[[ THE INPUT open ]]

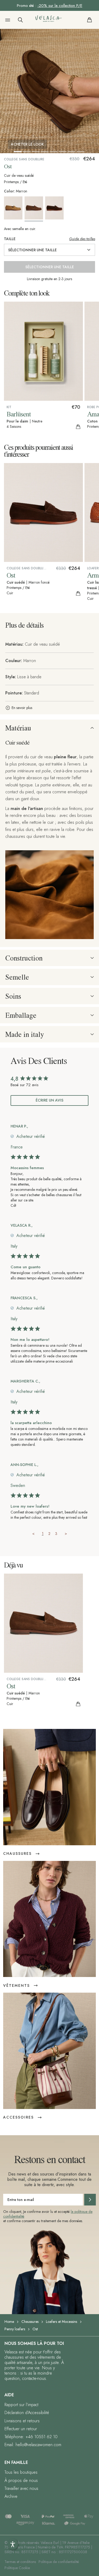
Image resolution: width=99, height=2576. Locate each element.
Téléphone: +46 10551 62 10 (31, 2437)
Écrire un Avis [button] (49, 1100)
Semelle (17, 977)
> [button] (66, 1533)
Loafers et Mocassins (61, 2321)
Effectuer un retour (20, 2429)
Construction (24, 958)
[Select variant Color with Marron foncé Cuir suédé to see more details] (55, 208)
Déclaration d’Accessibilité (26, 2413)
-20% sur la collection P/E (59, 5)
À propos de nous (21, 2480)
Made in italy (24, 1034)
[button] (7, 20)
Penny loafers (14, 2329)
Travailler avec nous (21, 2488)
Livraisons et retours (22, 2421)
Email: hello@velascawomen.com (32, 2445)
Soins (13, 996)
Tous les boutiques (20, 2472)
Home (9, 2321)
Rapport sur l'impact (21, 2405)
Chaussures (30, 2321)
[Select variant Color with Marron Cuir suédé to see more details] (34, 209)
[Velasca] (48, 19)
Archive (10, 2496)
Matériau (18, 728)
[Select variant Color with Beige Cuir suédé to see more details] (14, 208)
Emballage (20, 1015)
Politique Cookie (17, 2567)
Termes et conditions (20, 2561)
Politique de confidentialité (59, 2561)
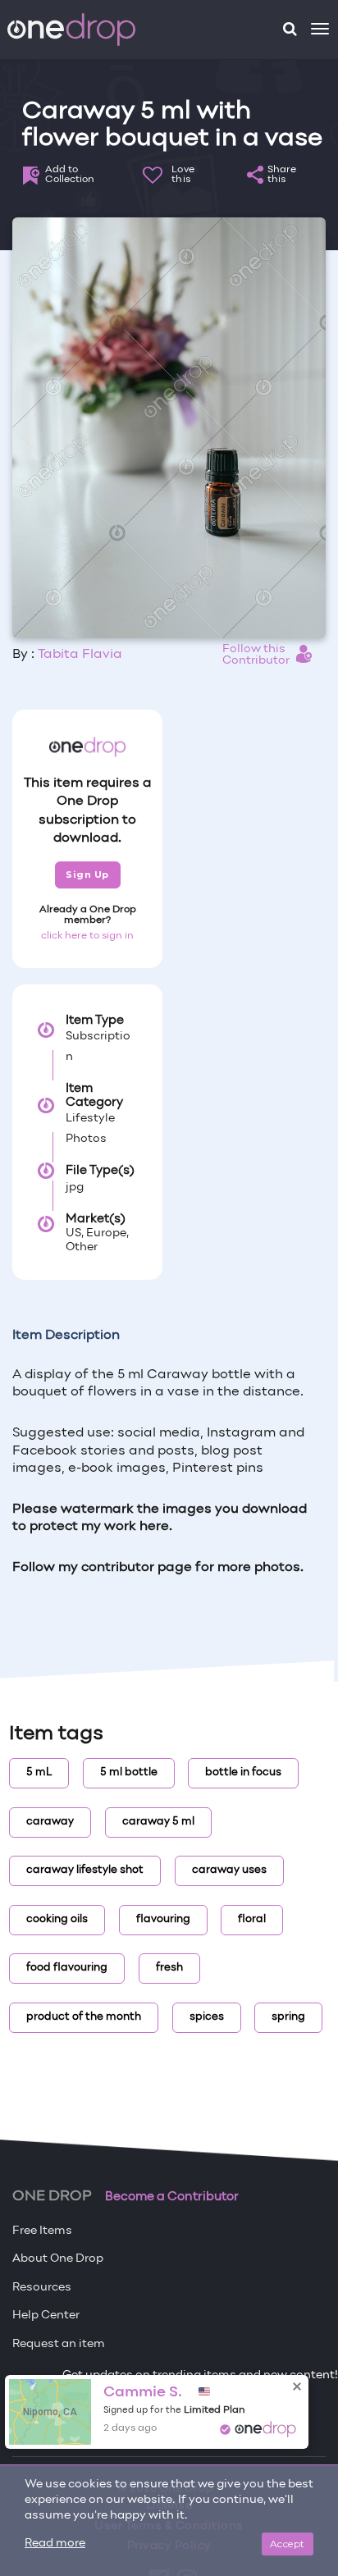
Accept (287, 2543)
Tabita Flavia (80, 654)
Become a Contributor (172, 2197)
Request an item (58, 2344)
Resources (41, 2287)
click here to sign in (87, 936)
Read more (55, 2543)
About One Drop (57, 2259)
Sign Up (87, 874)
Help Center (46, 2315)
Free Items (42, 2231)
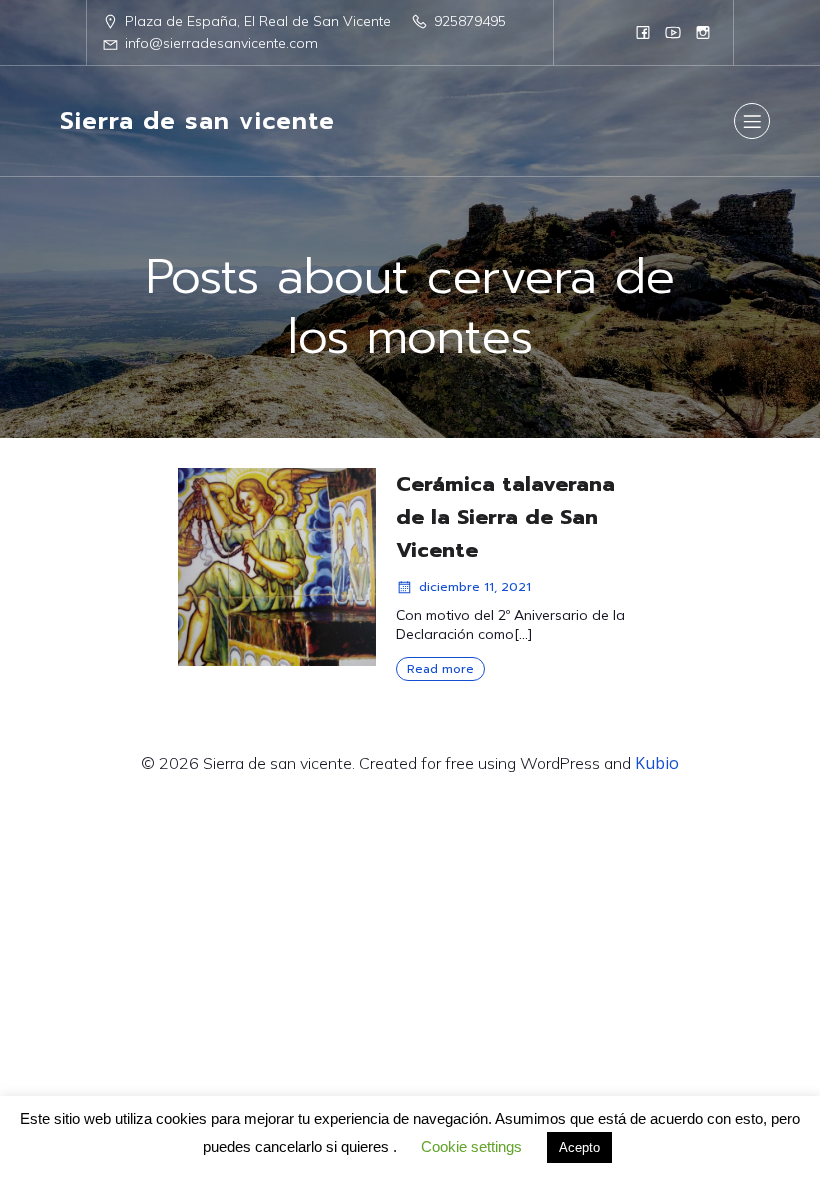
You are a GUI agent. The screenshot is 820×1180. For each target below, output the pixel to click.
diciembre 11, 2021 (475, 587)
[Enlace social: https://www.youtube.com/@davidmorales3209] (673, 32)
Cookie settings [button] (471, 1146)
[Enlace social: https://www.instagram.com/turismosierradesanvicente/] (703, 32)
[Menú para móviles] (752, 121)
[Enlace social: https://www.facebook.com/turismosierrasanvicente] (643, 32)
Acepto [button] (579, 1147)
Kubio (657, 763)
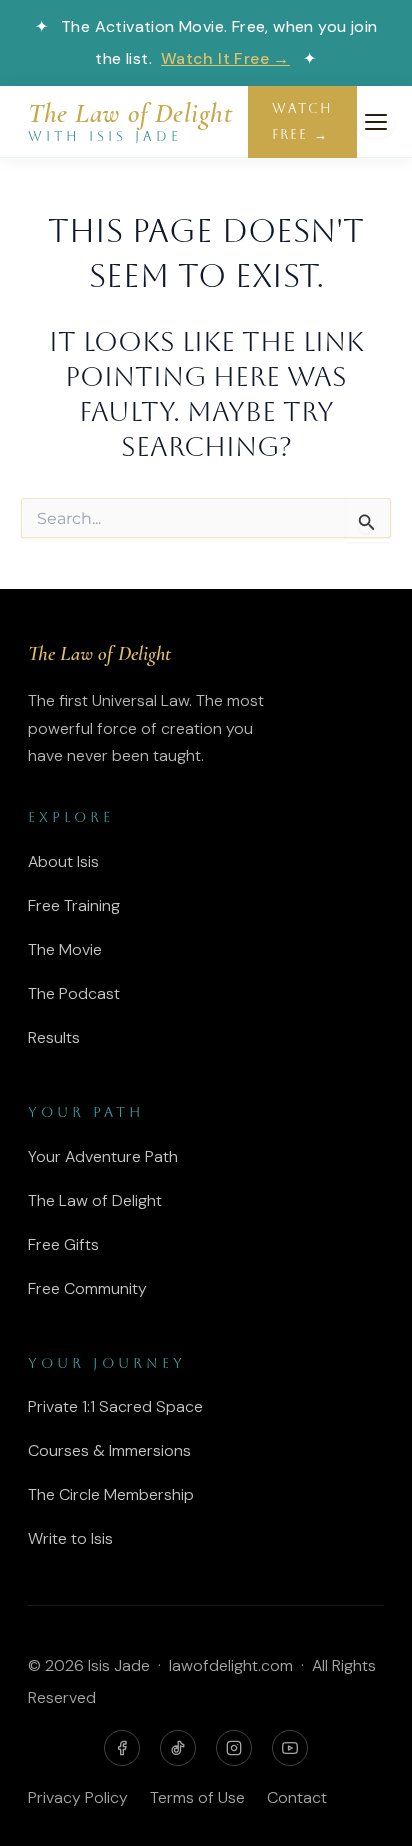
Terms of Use (197, 1797)
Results (54, 1037)
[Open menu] (376, 122)
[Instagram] (234, 1748)
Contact (297, 1797)
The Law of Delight (95, 1200)
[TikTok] (178, 1748)
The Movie (65, 949)
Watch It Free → (225, 58)
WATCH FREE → (302, 121)
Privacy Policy (78, 1797)
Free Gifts (63, 1244)
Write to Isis (70, 1538)
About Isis (63, 861)
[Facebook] (122, 1748)
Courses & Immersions (109, 1450)
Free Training (74, 905)
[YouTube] (290, 1748)
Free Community (87, 1288)
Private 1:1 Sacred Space (115, 1406)
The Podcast (74, 993)
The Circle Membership (111, 1494)
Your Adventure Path (103, 1156)
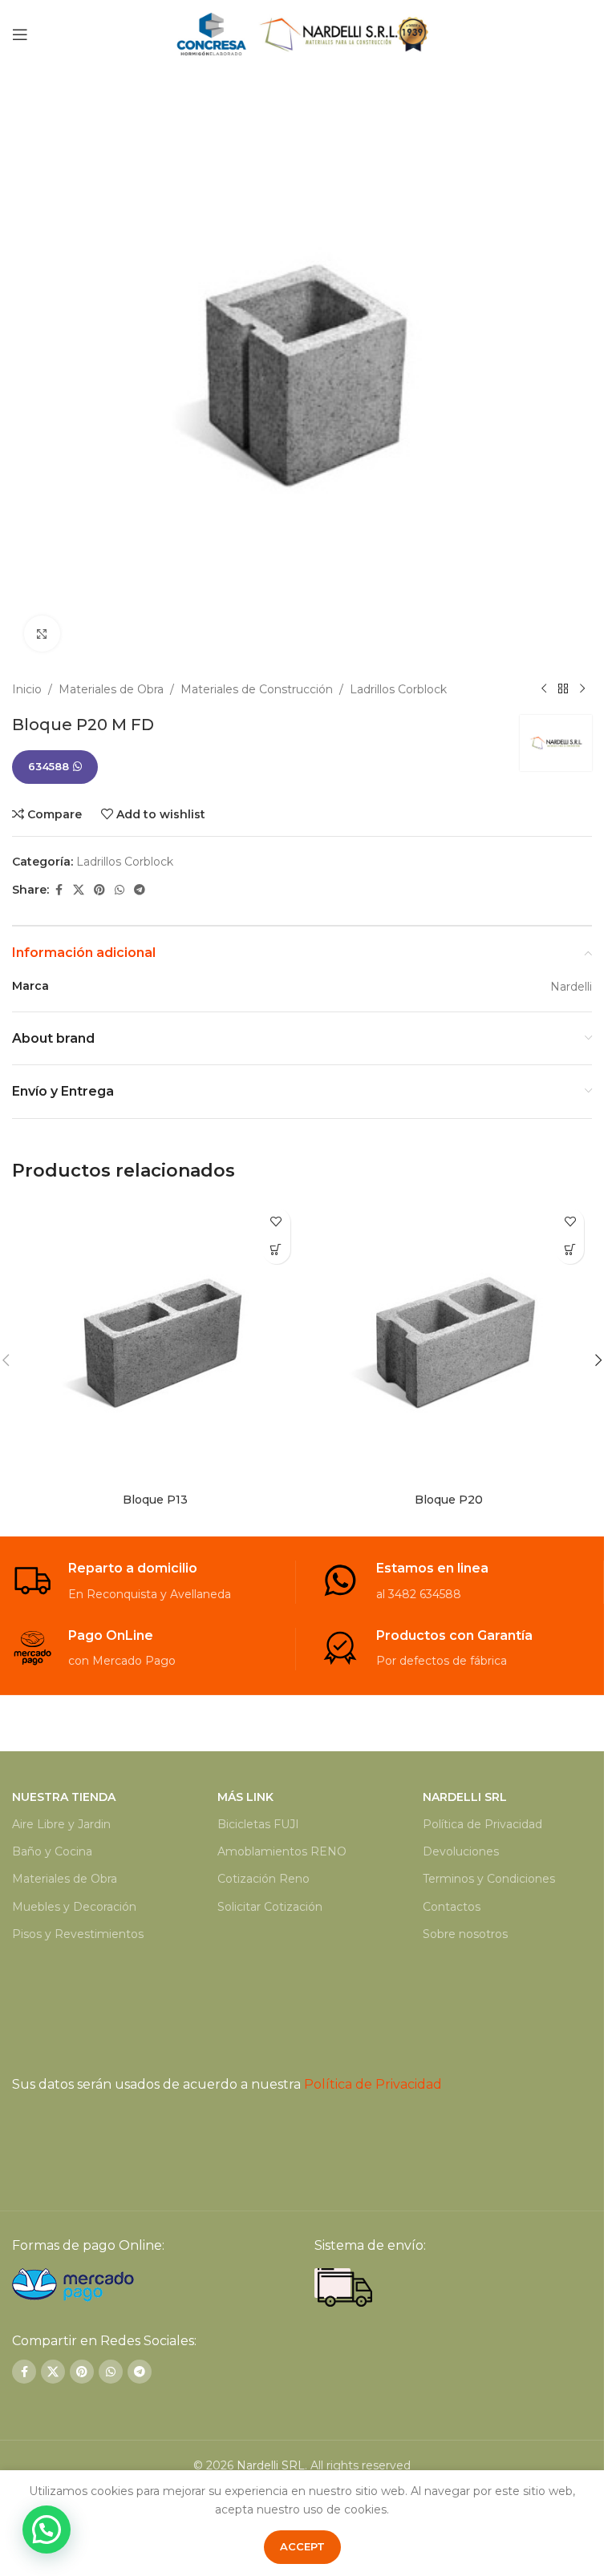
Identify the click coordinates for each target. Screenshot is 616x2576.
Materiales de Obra (111, 689)
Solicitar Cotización (269, 1907)
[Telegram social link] (139, 890)
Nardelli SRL (271, 2465)
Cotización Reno (263, 1878)
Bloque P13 (155, 1499)
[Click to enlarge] (42, 634)
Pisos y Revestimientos (78, 1934)
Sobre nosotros (465, 1934)
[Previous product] (543, 689)
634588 (48, 766)
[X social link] (78, 890)
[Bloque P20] (449, 1343)
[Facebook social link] (58, 890)
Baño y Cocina (52, 1851)
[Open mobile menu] (20, 34)
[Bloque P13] (155, 1343)
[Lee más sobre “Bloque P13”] (276, 1250)
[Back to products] (563, 689)
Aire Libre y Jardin (61, 1824)
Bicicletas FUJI (258, 1824)
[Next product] (582, 689)
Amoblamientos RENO (281, 1851)
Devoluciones (461, 1851)
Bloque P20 (449, 1499)
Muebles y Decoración (74, 1907)
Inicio (27, 689)
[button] (598, 1360)
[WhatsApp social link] (119, 890)
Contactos (451, 1907)
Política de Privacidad (482, 1824)
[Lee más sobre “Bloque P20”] (570, 1250)
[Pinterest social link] (99, 890)
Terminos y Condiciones (489, 1878)
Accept (302, 2546)
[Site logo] (302, 33)
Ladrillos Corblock (398, 689)
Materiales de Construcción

[[ THE INPUT closed ]]

» TRY IT:
If a picture sits between the line containing "Private 1:1 Sacred Space (115, 1406)" and the line containing "[Click to enlarge] (42, 634)", leave it out, and return the lines of that range above exactly, both ends included.

» ANSWER FOR THE TASK:
Private 1:1 Sacred Space (115, 1406)
The Podcast (74, 993)
The Circle Membership (111, 1494)
Your Adventure Path (103, 1156)
Identify the click coordinates for each target. Screenshot is 616x2576.
Materiales de Obra (111, 689)
Solicitar Cotización (269, 1907)
[Telegram social link] (139, 890)
Nardelli SRL (271, 2465)
Cotización Reno (263, 1878)
Bloque P13 (155, 1499)
[Click to enlarge] (42, 634)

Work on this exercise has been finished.